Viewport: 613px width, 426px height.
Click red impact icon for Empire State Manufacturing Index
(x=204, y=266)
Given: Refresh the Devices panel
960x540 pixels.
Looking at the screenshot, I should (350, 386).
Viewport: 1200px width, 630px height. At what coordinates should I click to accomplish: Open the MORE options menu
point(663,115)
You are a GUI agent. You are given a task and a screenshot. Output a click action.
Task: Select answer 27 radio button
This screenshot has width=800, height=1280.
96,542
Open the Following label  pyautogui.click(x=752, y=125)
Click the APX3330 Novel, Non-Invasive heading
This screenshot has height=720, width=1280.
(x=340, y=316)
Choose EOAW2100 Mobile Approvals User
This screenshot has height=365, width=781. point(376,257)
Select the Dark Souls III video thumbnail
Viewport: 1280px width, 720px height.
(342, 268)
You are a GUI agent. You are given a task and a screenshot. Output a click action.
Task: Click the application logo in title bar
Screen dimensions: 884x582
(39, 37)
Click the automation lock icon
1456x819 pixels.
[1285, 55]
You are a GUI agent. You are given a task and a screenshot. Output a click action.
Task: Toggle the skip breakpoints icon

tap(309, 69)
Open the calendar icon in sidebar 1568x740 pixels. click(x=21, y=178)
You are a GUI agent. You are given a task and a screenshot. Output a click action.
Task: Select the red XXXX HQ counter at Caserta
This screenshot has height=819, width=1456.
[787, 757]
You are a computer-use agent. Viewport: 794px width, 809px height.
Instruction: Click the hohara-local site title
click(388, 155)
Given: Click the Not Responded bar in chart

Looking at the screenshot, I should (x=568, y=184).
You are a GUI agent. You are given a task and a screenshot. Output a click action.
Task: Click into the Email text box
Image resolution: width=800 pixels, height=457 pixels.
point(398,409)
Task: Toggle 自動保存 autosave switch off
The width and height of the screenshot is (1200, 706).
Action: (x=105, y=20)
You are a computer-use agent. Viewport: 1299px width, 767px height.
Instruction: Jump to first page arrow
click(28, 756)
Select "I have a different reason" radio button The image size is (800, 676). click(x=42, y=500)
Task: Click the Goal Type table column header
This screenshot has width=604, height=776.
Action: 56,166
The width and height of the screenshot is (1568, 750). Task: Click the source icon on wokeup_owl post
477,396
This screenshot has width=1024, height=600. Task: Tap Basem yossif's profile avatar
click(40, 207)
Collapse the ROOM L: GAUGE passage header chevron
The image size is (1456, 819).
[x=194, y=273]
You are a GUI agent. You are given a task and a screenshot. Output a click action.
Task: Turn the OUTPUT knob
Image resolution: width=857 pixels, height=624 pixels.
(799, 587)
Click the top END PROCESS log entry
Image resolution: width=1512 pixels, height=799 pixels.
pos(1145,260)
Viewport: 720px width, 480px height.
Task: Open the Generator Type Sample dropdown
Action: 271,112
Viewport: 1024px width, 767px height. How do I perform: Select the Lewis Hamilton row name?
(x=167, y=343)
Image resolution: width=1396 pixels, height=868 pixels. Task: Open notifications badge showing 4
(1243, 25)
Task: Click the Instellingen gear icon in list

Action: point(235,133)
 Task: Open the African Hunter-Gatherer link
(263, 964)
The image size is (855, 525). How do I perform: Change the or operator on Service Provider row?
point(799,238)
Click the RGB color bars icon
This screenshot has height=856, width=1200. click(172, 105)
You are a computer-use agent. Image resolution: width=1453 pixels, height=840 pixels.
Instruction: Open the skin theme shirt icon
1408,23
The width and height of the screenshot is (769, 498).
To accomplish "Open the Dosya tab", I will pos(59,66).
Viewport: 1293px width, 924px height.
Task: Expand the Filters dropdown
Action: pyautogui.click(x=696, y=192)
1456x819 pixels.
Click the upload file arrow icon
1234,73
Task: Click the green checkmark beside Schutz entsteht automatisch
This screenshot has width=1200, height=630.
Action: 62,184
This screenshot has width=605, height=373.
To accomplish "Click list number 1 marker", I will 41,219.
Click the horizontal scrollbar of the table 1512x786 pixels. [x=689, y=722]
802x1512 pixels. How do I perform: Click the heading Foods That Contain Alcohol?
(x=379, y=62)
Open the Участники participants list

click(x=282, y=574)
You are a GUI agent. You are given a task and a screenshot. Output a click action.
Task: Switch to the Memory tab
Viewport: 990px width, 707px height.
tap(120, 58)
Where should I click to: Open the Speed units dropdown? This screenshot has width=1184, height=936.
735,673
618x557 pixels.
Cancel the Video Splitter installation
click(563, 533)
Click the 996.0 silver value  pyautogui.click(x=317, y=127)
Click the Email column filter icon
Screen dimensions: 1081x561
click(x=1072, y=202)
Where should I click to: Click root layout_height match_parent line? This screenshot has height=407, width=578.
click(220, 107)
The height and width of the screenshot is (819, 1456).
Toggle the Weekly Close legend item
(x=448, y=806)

* * * * * * * * *

EXERCISE INSTRUCTIONS: Revise all the records above by changing each "GUI agent" to "UI assistant", leaving everything else unchanged.

WRITTEN ANSWER:
Viewport: 613px width, 426px height.
Click red impact icon for Empire State Manufacturing Index
(x=204, y=266)
Given: Refresh the Devices panel
960x540 pixels.
Looking at the screenshot, I should (350, 386).
Viewport: 1200px width, 630px height. At what coordinates should I click to accomplish: Open the MORE options menu
point(663,115)
You are a UI assistant. You are given a task and a screenshot. Output a click action.
Task: Select answer 27 radio button
This screenshot has width=800, height=1280.
96,542
Open the Following label  pyautogui.click(x=752, y=125)
Click the APX3330 Novel, Non-Invasive heading
This screenshot has height=720, width=1280.
(x=340, y=316)
Choose EOAW2100 Mobile Approvals User
This screenshot has height=365, width=781. point(376,257)
Select the Dark Souls III video thumbnail
Viewport: 1280px width, 720px height.
(342, 268)
You are a UI assistant. You are given a task and a screenshot. Output a click action.
Task: Click the application logo in title bar
Screen dimensions: 884x582
(39, 37)
Click the automation lock icon
1456x819 pixels.
[1285, 55]
You are a UI assistant. You are given a task and a screenshot. Output a click action.
Task: Toggle the skip breakpoints icon

tap(309, 69)
Open the calendar icon in sidebar 1568x740 pixels. click(x=21, y=178)
You are a UI assistant. You are given a task and a screenshot. Output a click action.
Task: Select the red XXXX HQ counter at Caserta
This screenshot has height=819, width=1456.
[787, 757]
You are a computer-use agent. Viewport: 794px width, 809px height.
Instruction: Click the hohara-local site title
click(388, 155)
Given: Click the Not Responded bar in chart

Looking at the screenshot, I should (x=568, y=184).
You are a UI assistant. You are given a task and a screenshot. Output a click action.
Task: Click into the Email text box
Image resolution: width=800 pixels, height=457 pixels.
point(398,409)
Task: Toggle 自動保存 autosave switch off
The width and height of the screenshot is (1200, 706).
Action: (x=105, y=20)
You are a computer-use agent. Viewport: 1299px width, 767px height.
Instruction: Jump to first page arrow
click(28, 756)
Select "I have a different reason" radio button The image size is (800, 676). click(x=42, y=500)
Task: Click the Goal Type table column header
This screenshot has width=604, height=776.
Action: 56,166
The width and height of the screenshot is (1568, 750). Task: Click the source icon on wokeup_owl post
477,396
This screenshot has width=1024, height=600. Task: Tap Basem yossif's profile avatar
click(40, 207)
Collapse the ROOM L: GAUGE passage header chevron
The image size is (1456, 819).
[x=194, y=273]
You are a UI assistant. You are given a task and a screenshot. Output a click action.
Task: Turn the OUTPUT knob
Image resolution: width=857 pixels, height=624 pixels.
(799, 587)
Click the top END PROCESS log entry
Image resolution: width=1512 pixels, height=799 pixels.
pos(1145,260)
Viewport: 720px width, 480px height.
Task: Open the Generator Type Sample dropdown
Action: 271,112
Viewport: 1024px width, 767px height. How do I perform: Select the Lewis Hamilton row name?
(x=167, y=343)
Image resolution: width=1396 pixels, height=868 pixels. Task: Open notifications badge showing 4
(1243, 25)
Task: Click the Instellingen gear icon in list

Action: point(235,133)
 Task: Open the African Hunter-Gatherer link
(263, 964)
The image size is (855, 525). How do I perform: Change the or operator on Service Provider row?
point(799,238)
Click the RGB color bars icon
This screenshot has height=856, width=1200. click(172, 105)
You are a computer-use agent. Image resolution: width=1453 pixels, height=840 pixels.
Instruction: Open the skin theme shirt icon
1408,23
The width and height of the screenshot is (769, 498).
To accomplish "Open the Dosya tab", I will pos(59,66).
Viewport: 1293px width, 924px height.
Task: Expand the Filters dropdown
Action: pyautogui.click(x=696, y=192)
1456x819 pixels.
Click the upload file arrow icon
1234,73
Task: Click the green checkmark beside Schutz entsteht automatisch
This screenshot has width=1200, height=630.
Action: 62,184
This screenshot has width=605, height=373.
To accomplish "Click list number 1 marker", I will 41,219.
Click the horizontal scrollbar of the table 1512x786 pixels. [x=689, y=722]
802x1512 pixels. How do I perform: Click the heading Foods That Contain Alcohol?
(x=379, y=62)
Open the Участники participants list

click(x=282, y=574)
You are a UI assistant. You are given a task and a screenshot. Output a click action.
Task: Switch to the Memory tab
Viewport: 990px width, 707px height.
tap(120, 58)
Where should I click to: Open the Speed units dropdown? This screenshot has width=1184, height=936.
735,673
618x557 pixels.
Cancel the Video Splitter installation
click(563, 533)
Click the 996.0 silver value  pyautogui.click(x=317, y=127)
Click the Email column filter icon
Screen dimensions: 1081x561
click(x=1072, y=202)
Where should I click to: Click root layout_height match_parent line? This screenshot has height=407, width=578.
click(220, 107)
The height and width of the screenshot is (819, 1456).
Toggle the Weekly Close legend item
(x=448, y=806)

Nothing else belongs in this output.